(SUPPLIED ENTRIES begins)
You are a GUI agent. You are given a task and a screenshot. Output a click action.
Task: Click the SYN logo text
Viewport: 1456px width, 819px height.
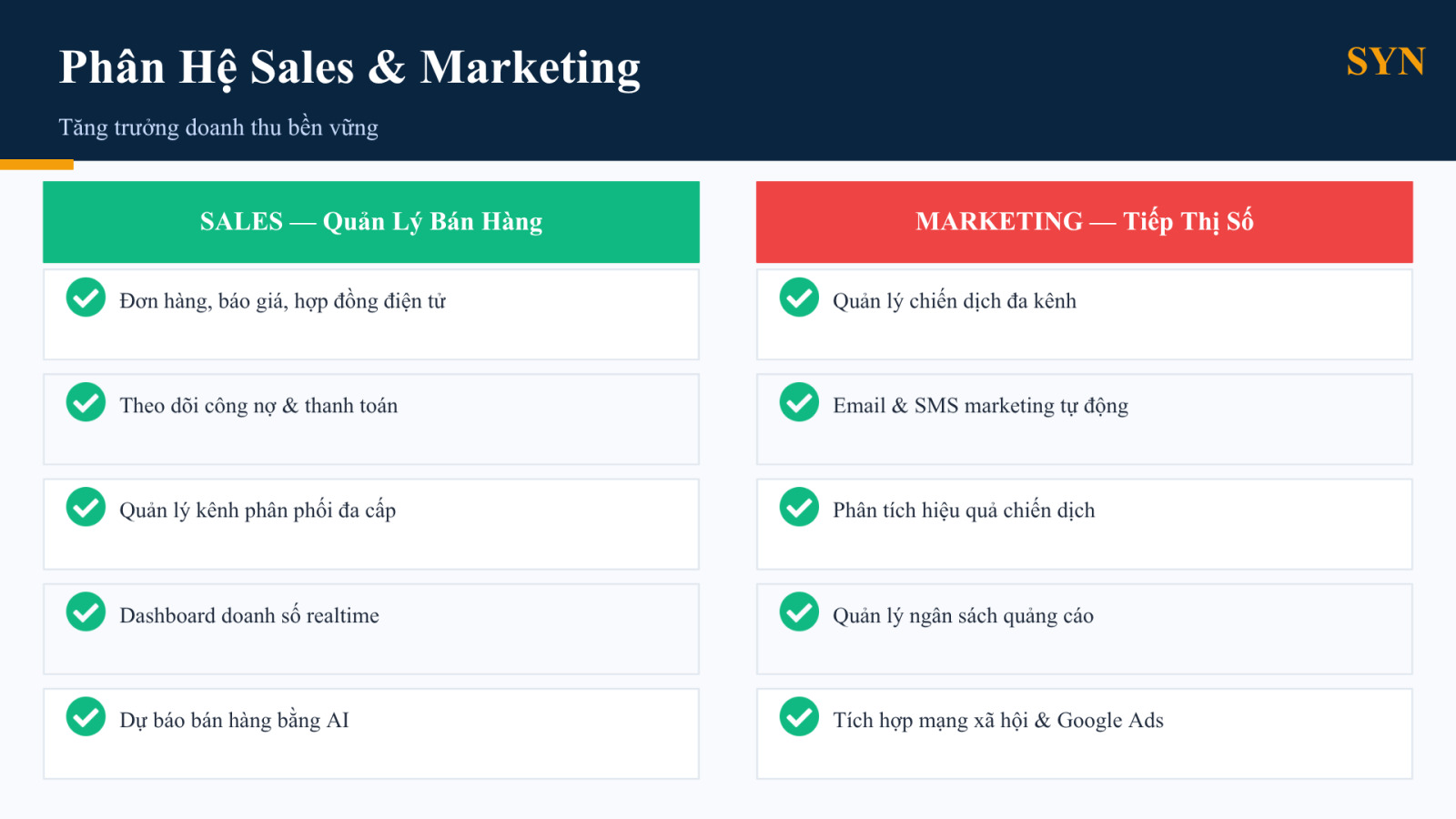[1385, 62]
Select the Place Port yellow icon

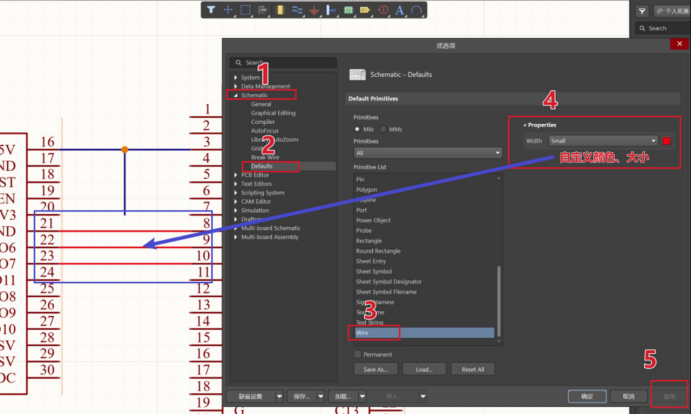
(SUPPLIED ENTRIES ends)
* _EXERCISE INSTRUCTIONS_: Please output the entries above exactly, leaving out every picture.

* _EXERCISE ANSWER_:
You are a GUI agent. You are given a task and a screenshot. Output a click action.
Task: Click the SYN logo text
Viewport: 1456px width, 819px height.
[1385, 62]
Select the Place Port yellow icon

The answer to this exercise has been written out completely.